> **WHAT THE EXERCISE ASKS**
Starting from the line with "Given: Open Help via the question mark icon" and going up to and including the line with "Reset the preview", copy the listing below exactly. Leave all images out.
━━━━━━
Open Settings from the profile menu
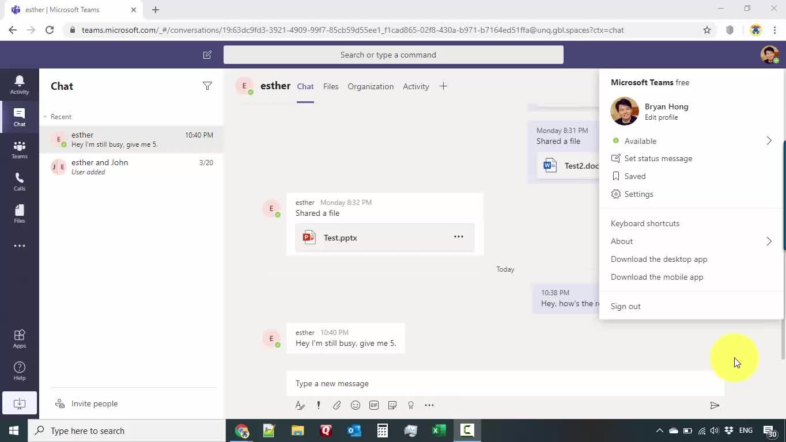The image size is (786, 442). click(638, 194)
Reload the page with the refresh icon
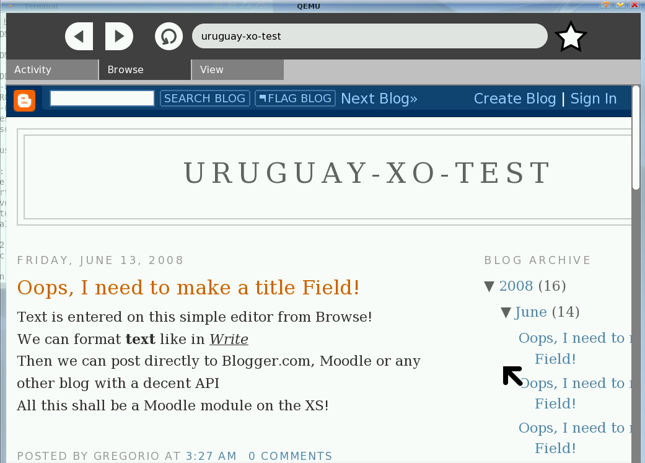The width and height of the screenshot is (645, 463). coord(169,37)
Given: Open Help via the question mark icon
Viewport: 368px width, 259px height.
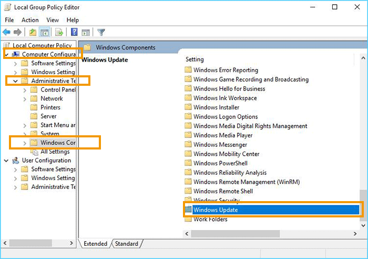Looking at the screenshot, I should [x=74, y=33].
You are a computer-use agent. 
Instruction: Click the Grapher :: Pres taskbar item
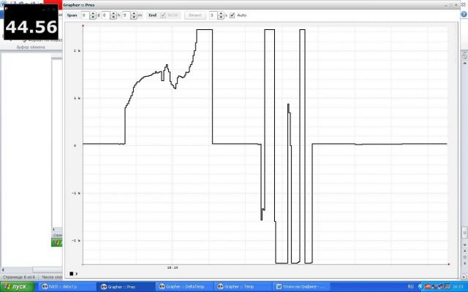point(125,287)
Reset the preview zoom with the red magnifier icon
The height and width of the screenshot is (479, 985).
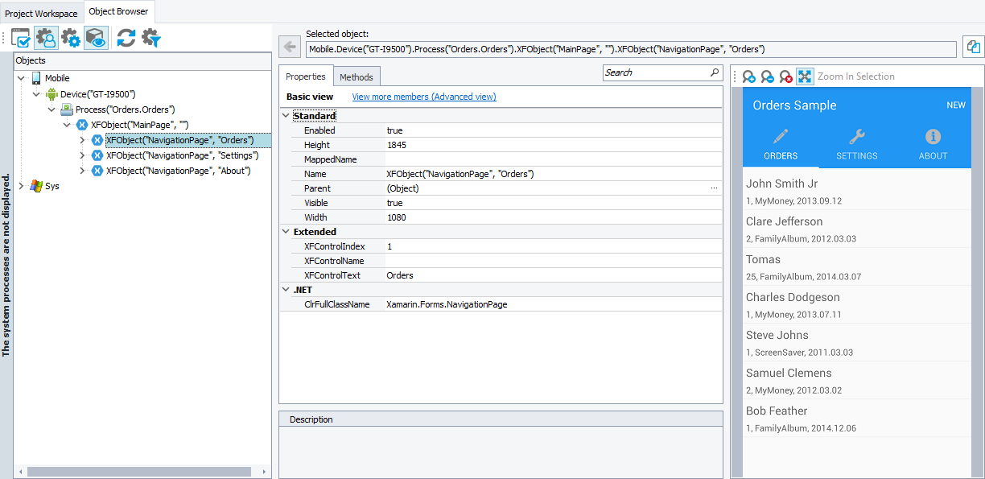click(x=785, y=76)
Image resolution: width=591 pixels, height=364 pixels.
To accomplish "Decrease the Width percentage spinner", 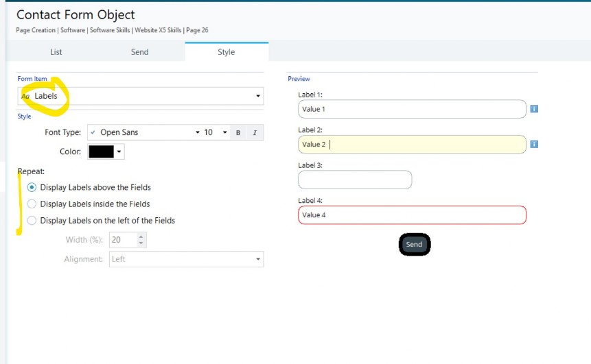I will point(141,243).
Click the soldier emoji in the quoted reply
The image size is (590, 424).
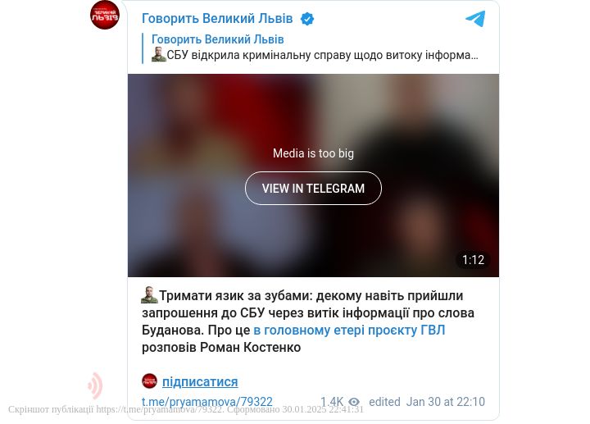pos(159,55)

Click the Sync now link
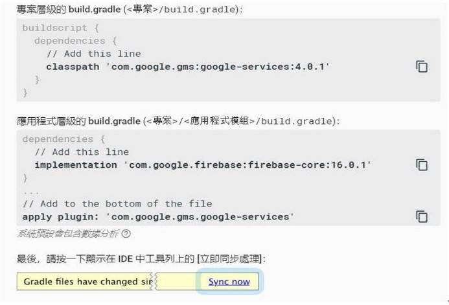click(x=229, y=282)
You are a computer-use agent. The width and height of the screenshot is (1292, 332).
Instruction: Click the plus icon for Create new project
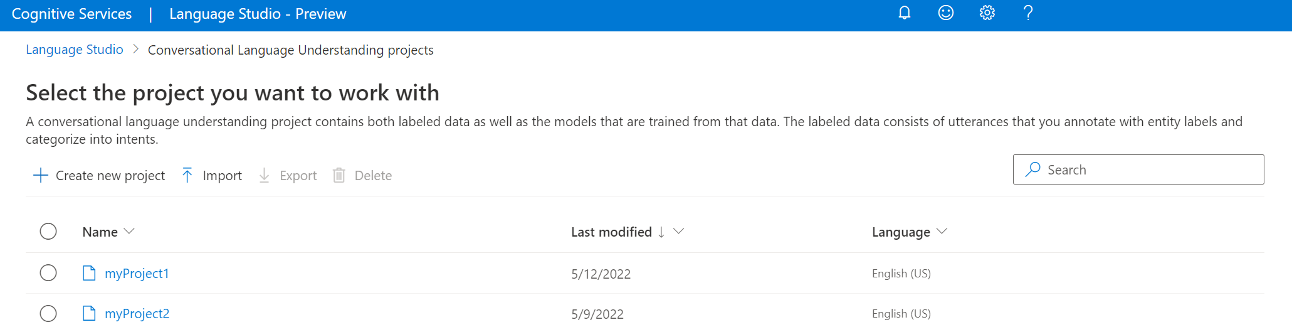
━━━━━━
> **ANSWER FOR THE TASK**
Given: Open Help via the question mark icon
Viewport: 368px width, 259px height.
Looking at the screenshot, I should [x=74, y=33].
You are a computer-use agent. 
Instruction: Click the Grapher :: Pres taskbar item
point(125,287)
Reset the preview zoom with the red magnifier icon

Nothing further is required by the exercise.